Print exactly the lines below between the line holding "KONTAKT (467, 1214)" and the line holding "Kávový filtr (491, 888)", inclusive, and nothing more.

(Beginning of Source records)

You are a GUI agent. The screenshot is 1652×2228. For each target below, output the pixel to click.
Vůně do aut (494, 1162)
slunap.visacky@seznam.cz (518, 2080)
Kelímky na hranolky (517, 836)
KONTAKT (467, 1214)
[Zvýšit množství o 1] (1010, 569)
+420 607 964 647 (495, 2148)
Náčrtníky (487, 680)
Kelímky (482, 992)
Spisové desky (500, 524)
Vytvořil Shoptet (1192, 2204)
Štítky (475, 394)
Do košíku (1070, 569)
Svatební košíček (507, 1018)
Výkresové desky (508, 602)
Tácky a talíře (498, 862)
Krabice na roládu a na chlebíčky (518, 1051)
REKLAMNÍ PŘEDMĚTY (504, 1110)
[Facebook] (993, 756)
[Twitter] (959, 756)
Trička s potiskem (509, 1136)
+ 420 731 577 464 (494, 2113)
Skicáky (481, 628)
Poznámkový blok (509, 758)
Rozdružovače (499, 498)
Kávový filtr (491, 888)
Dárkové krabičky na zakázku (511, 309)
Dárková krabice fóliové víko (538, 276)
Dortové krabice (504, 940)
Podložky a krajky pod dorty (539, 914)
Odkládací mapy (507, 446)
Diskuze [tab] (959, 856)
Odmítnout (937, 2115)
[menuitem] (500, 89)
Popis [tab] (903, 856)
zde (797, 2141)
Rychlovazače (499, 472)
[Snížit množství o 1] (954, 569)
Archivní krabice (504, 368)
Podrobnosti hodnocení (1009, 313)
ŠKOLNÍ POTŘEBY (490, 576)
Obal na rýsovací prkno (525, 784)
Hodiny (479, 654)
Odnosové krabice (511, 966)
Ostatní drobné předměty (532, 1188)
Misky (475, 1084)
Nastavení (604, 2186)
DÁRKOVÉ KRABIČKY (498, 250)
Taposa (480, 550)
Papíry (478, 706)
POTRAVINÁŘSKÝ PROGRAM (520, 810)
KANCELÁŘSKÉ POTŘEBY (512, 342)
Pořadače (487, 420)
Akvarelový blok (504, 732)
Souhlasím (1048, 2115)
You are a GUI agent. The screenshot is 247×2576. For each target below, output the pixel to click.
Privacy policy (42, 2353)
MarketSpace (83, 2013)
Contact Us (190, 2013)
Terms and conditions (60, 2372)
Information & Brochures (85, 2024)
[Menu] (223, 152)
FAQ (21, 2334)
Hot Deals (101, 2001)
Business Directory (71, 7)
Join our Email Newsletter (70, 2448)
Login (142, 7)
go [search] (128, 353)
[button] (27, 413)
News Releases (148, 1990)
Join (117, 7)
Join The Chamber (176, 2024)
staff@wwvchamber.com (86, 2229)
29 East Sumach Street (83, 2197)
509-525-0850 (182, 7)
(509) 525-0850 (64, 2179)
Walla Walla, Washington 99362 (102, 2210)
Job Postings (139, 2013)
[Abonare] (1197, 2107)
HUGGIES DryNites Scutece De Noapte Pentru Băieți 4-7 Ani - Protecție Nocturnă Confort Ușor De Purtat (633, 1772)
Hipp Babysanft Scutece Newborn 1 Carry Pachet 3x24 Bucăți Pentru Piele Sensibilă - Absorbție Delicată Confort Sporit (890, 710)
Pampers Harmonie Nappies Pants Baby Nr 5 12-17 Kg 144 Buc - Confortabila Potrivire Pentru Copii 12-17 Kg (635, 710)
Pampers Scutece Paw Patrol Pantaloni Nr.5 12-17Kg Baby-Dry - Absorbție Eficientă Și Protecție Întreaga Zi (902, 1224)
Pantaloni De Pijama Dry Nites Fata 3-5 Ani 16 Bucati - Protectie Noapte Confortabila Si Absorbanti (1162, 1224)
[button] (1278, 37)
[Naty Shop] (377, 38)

(End of Source records)

Problem solution:
KONTAKT (467, 1214)
[Zvýšit množství o 1] (1010, 569)
+420 607 964 647 (495, 2148)
Náčrtníky (487, 680)
Kelímky (482, 992)
Spisové desky (500, 524)
Vytvořil Shoptet (1192, 2204)
Štítky (475, 394)
Do košíku (1070, 569)
Svatební košíček (507, 1018)
Výkresové desky (508, 602)
Tácky a talíře (498, 862)
Krabice na roládu a na chlebíčky (518, 1051)
REKLAMNÍ PŘEDMĚTY (504, 1110)
[Facebook] (993, 756)
[Twitter] (959, 756)
Trička s potiskem (509, 1136)
+ 420 731 577 464 (494, 2113)
Skicáky (481, 628)
Poznámkový blok (509, 758)
Rozdružovače (499, 498)
Kávový filtr (491, 888)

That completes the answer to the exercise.